UNICEF begrüßt die Bemühungen, kinderbezogene Indikatoren zu entwickeln, die internationalen Standards zur Messung des Kindeswohls entsprechen. Mit unserer umfassenden Expertise und über 70 Jahren Erfahrung in der globalen Datenerhebung kann UNICEF Vietnam dabei unterstützen, international anerkannte Definitionen und Messmethoden zur Überwachung und Berichterstattung kinderbezogener SDG-Indikatoren zu nutzen.
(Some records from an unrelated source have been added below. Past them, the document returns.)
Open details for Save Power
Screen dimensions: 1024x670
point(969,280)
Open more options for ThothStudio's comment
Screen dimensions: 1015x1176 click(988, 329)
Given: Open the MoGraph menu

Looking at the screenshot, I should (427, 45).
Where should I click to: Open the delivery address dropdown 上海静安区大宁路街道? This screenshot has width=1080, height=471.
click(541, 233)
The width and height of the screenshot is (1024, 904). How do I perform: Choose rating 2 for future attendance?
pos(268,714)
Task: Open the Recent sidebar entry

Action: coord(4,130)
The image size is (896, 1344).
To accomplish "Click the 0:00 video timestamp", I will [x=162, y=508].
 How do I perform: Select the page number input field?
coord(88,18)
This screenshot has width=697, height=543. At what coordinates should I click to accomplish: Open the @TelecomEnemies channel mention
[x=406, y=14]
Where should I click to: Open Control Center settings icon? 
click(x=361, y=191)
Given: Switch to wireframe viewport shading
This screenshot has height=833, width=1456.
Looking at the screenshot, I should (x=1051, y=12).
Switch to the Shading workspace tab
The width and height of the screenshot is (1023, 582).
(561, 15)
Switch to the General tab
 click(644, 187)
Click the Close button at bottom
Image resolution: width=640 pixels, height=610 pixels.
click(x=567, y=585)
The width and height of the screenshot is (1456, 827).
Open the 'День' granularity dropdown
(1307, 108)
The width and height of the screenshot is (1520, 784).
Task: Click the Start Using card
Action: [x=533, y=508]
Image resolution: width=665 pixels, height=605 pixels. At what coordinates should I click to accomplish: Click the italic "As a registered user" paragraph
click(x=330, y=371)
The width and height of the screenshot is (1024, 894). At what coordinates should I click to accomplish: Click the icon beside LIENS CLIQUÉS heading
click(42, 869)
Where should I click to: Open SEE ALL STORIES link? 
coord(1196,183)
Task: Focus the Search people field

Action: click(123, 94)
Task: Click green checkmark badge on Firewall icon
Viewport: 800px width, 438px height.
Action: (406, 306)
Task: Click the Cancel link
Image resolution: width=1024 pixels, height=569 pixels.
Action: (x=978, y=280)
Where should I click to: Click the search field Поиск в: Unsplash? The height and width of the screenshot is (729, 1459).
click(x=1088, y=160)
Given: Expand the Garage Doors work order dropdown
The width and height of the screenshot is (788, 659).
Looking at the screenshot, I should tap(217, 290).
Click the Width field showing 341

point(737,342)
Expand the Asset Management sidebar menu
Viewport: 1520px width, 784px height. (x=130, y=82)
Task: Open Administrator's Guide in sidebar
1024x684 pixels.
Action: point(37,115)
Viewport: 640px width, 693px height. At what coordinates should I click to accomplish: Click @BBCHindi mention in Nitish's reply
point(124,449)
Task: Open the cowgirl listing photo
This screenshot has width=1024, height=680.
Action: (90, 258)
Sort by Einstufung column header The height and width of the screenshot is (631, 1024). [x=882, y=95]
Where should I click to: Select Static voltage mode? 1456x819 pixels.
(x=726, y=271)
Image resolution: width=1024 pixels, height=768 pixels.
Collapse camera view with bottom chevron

Mit unseren Leitlinien und Instrumenten unterstützen wir Praktiker und politische Entscheidungsträger bei der Entwicklung und Verarbeitung von Daten, um Kindern besser zu helfen.
UNICEF empfiehlt, die Daten- und Informationsquellen für die offizielle Überwachung und Berichterstattung zu diversifizieren, anstatt sich ausschließlich auf Regierungsdaten zu verlassen. Diese Diversifizierung trägt dazu bei, die nationalen Datenanalysekapazitäten zu stärken und Fortschritte bei der Kinderrechtsentwicklung durch den Abgleich staatlicher Daten mit nichtstaatlichen Quellen zu überwachen. Dieser Ansatz verbessert die Fülle und Breite der verfügbaren Belege für die Politikgestaltung und Entscheidungsfindung im Interesse der Kinder in Vietnam.